Supplied material.
——————————
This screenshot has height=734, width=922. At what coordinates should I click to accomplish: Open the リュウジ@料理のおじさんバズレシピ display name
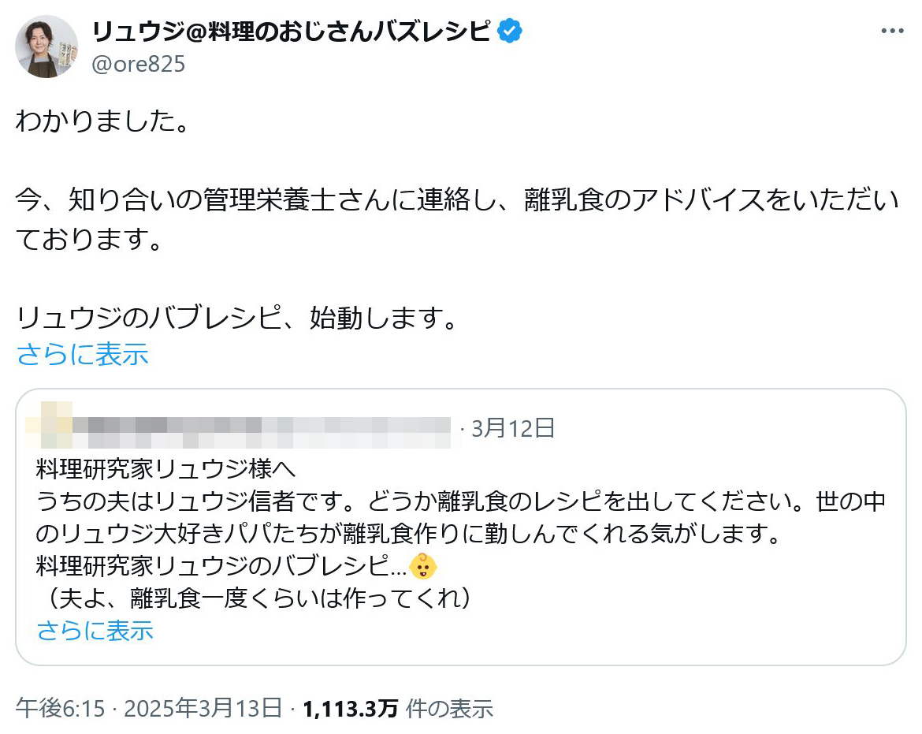pos(293,32)
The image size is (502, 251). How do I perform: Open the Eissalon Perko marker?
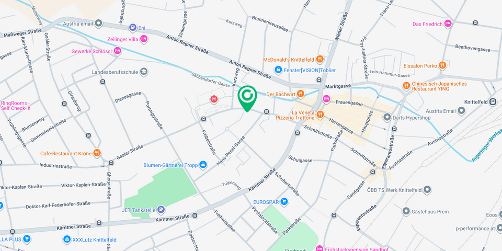[442, 66]
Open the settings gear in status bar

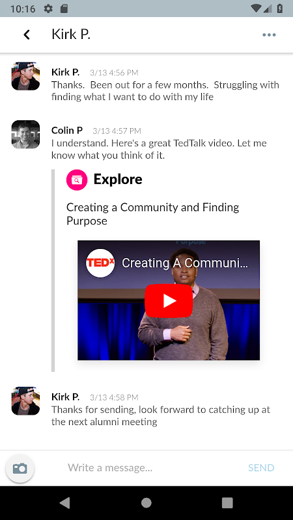click(x=48, y=8)
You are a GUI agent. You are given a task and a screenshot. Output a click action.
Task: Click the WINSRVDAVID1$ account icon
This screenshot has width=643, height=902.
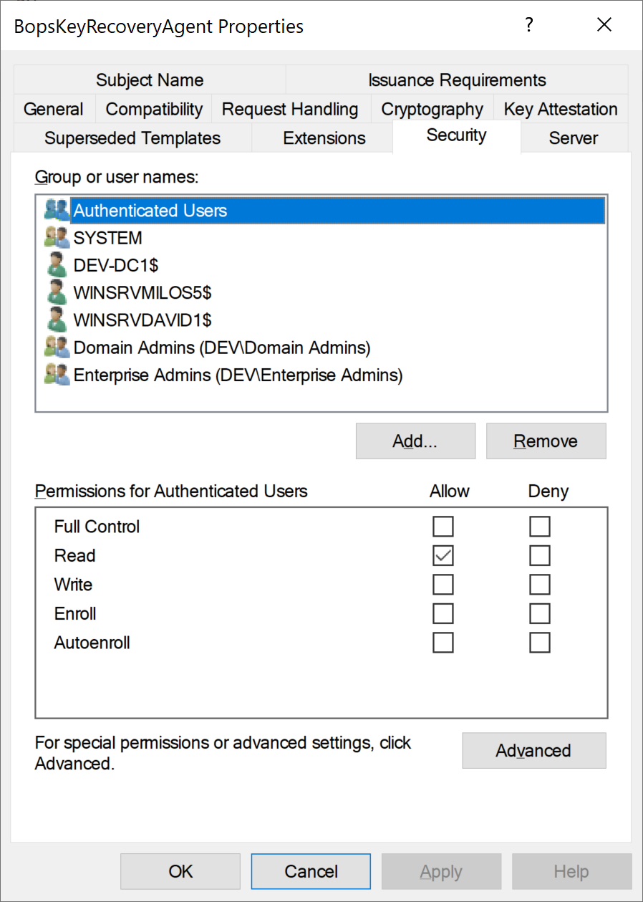point(57,320)
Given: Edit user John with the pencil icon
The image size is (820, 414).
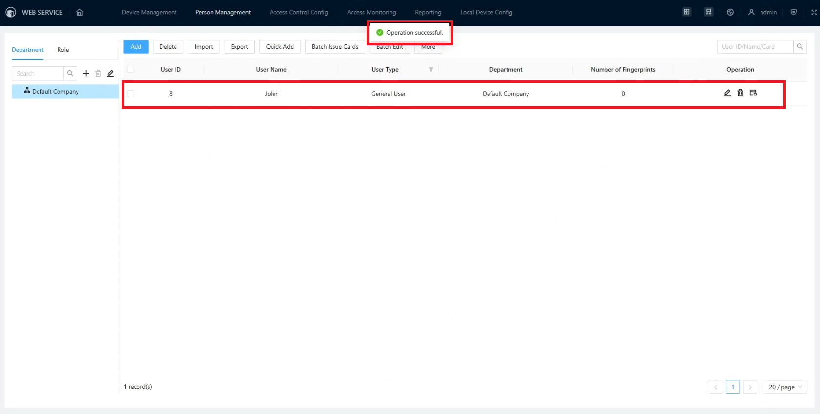Looking at the screenshot, I should pos(727,93).

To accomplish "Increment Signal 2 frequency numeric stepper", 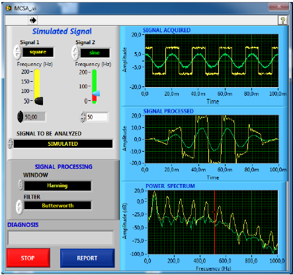I will point(83,114).
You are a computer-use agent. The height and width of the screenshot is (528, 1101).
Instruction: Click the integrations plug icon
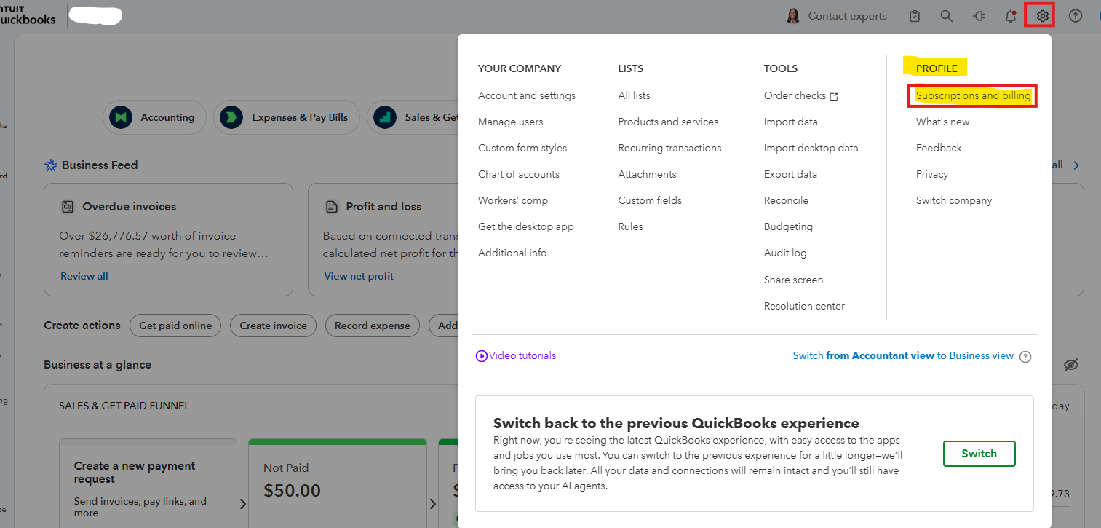coord(979,16)
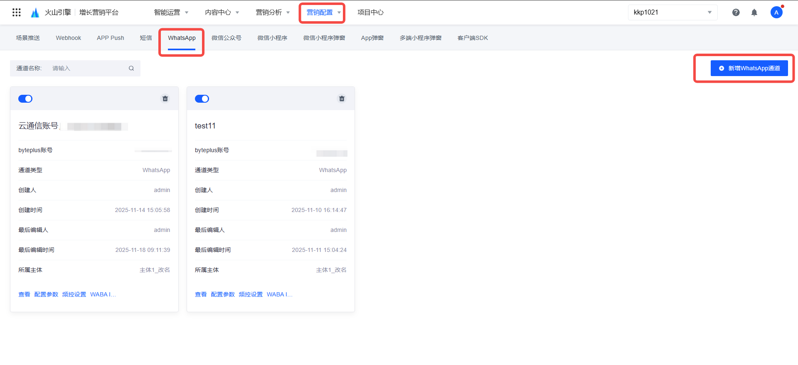
Task: Open the help question mark icon
Action: [736, 12]
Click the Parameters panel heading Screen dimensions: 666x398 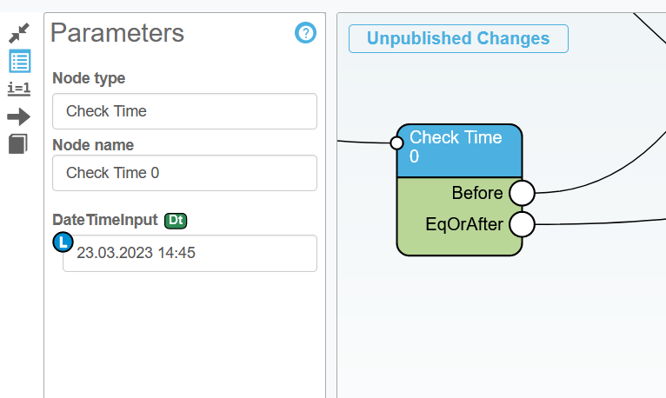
——————————
Exercise details.
Find every line in the records that has the word "agent". Copy those lines.

Written answer.
You are a GUI agent. You are given a task and a screenshot. Output a click action.
You are a computer-use agent. The height and width of the screenshot is (528, 1101).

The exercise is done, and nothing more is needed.